Ecole de Cavalerie de Saumur, quartier Chardonnet
Fleuron de l'architecture militaire des Lumières, le quartier Chardonnet de Saumur abrite l'unique École de Cavalerie de France, dont le plan en H et la majestueuse place d'Armes témoignent d'un urbanisme militaire d'exception.
Histoire
Au cœur de Saumur, ville de la Loire où l'art équestre a forgé son identité nationale, le quartier Chardonnet déploie l'une des compositions architecturales militaires les plus cohérentes et les plus ambitieuses du XVIIIe siècle français.

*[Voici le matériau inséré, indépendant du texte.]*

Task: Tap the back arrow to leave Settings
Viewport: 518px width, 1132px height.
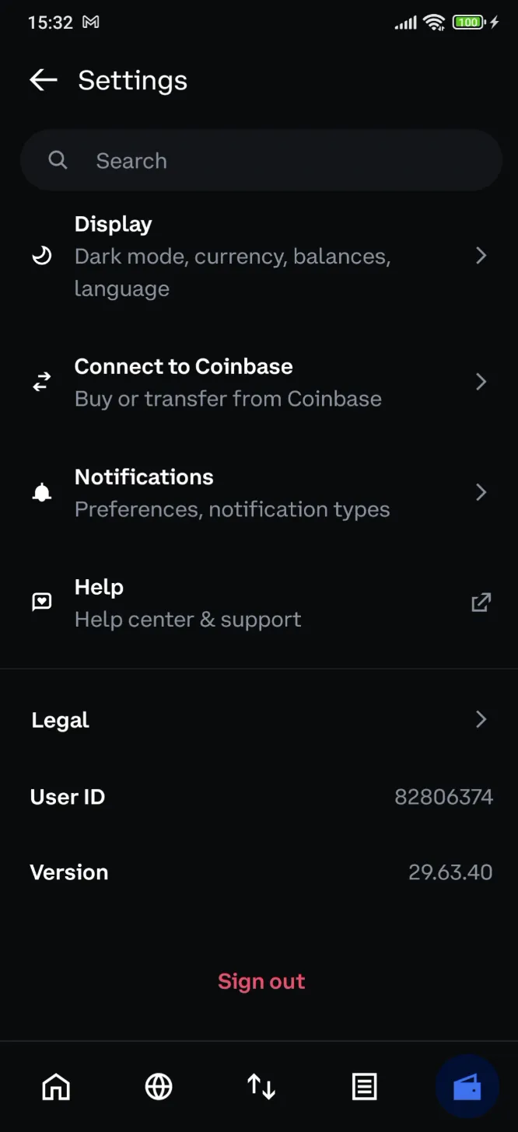Action: 43,79
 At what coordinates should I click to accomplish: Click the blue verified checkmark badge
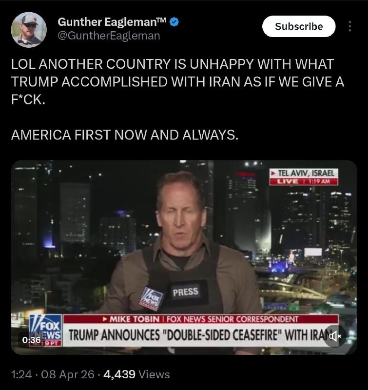coord(174,22)
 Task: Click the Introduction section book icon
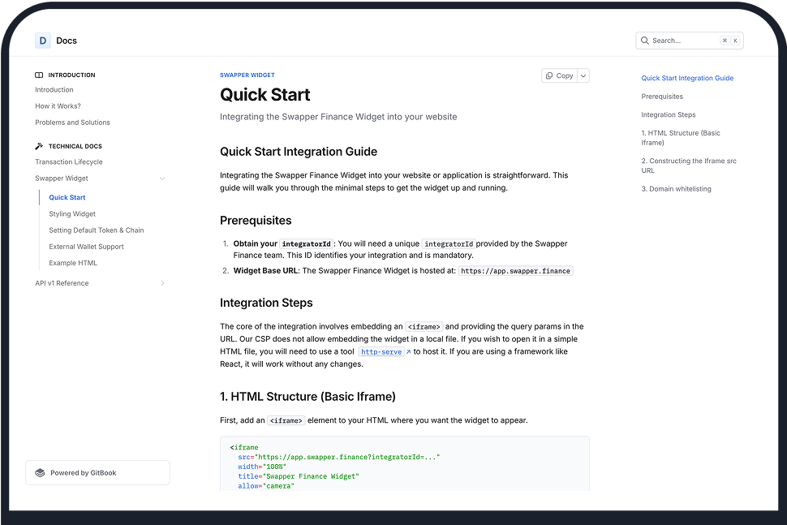coord(39,75)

L'École de Cavalerie, institution unique en son genre, n'est pas seulement un ensemble de bâtiments fonctionnels : c'est un véritable morceau de ville pensé et hiérarchisé autour d'une logique militaire et pédagogique sans équivalent. L'ensemble frappe d'emblée par sa rigueur et son ampleur. Le bâtiment des casernes, érigé entre 1768 et 1769, adopte un plan en H d'une symétrie absolue, où corps de logis principal et ailes en retour présentent des élévations parfaitement homogènes. Cette sobriété classique, caractéristique de l'architecture militaire des Lumières, traduit une volonté d'ordre et de représentation propre à la monarchie française de la seconde moitié du XVIIIe siècle. La promenade dans l'enceinte révèle la richesse fonctionnelle du site : manèges aux charpentes remarquables, écuries monumentales pouvant accueillir des centaines de chevaux, magasins à fourrage et infrastructures diverses édifiées tout au long du XIXe siècle viennent compléter le dispositif initial. L'axe perspectif vers la Loire, organisé autour du Champ de Mars — aujourd'hui place du Chardonnet —, confère à l'ensemble une dimension urbanistique rare dans l'architecture militaire provinciale. Le site est aujourd'hui encore habité par la tradition équestre, le Cadre Noir de Saumur continuant d'y perpétuer un savoir-faire reconnu à l'échelle mondiale. Visiter le quartier Chardonnet, c'est donc traverser plus de deux siècles et demi d'histoire militaire, équestre et architecturale dans un cadre préservé d'une remarquable cohérence.
Architecture
Le quartier Chardonnet s'impose comme un exemple abouti de l'architecture militaire classique française de la seconde moitié du XVIIIe siècle. Le bâtiment des casernes, pièce maîtresse de l'ensemble, adopte un plan en H d'une stricte symétrie, où corps de logis central et ailes perpendiculaires présentent des élévations rigoureusement identiques. Cette homogénéité des façades, caractéristique du classicisme militaire, traduit une esthétique de l'ordre et de la discipline où la régularité des travées, la sobriété des modénatures et la qualité de l'appareillage en tuffeau blanc de la région dominent. Les toitures à longs pans couverts de tuiles ou d'ardoises selon les bâtiments renforcent la sévérité élégante de l'ensemble. La composition urbaine est tout aussi remarquable que l'architecture proprement dite. L'axe perspectif depuis la place d'Armes vers la Loire structure l'implantation de l'ensemble selon une logique de représentation et de hiérarchie propre aux grandes institutions royales. Le Champ de Mars — actuelle place du Chardonnet — constitue le cœur organisateur de cet urbanisme militaire, autour duquel se déploient les différents équipements fonctionnels : manèges aux imposantes charpentes en bois, écuries monumentales aux volumes généreux adaptés à l'accueil de nombreux chevaux, magasins à fourrage et bâtiments de service. Ces constructions du XIXe siècle, bien qu'ajoutées progressivement, s'inscrivent dans la continuité stylistique de l'ensemble initial et contribuent à la cohérence remarquable du site.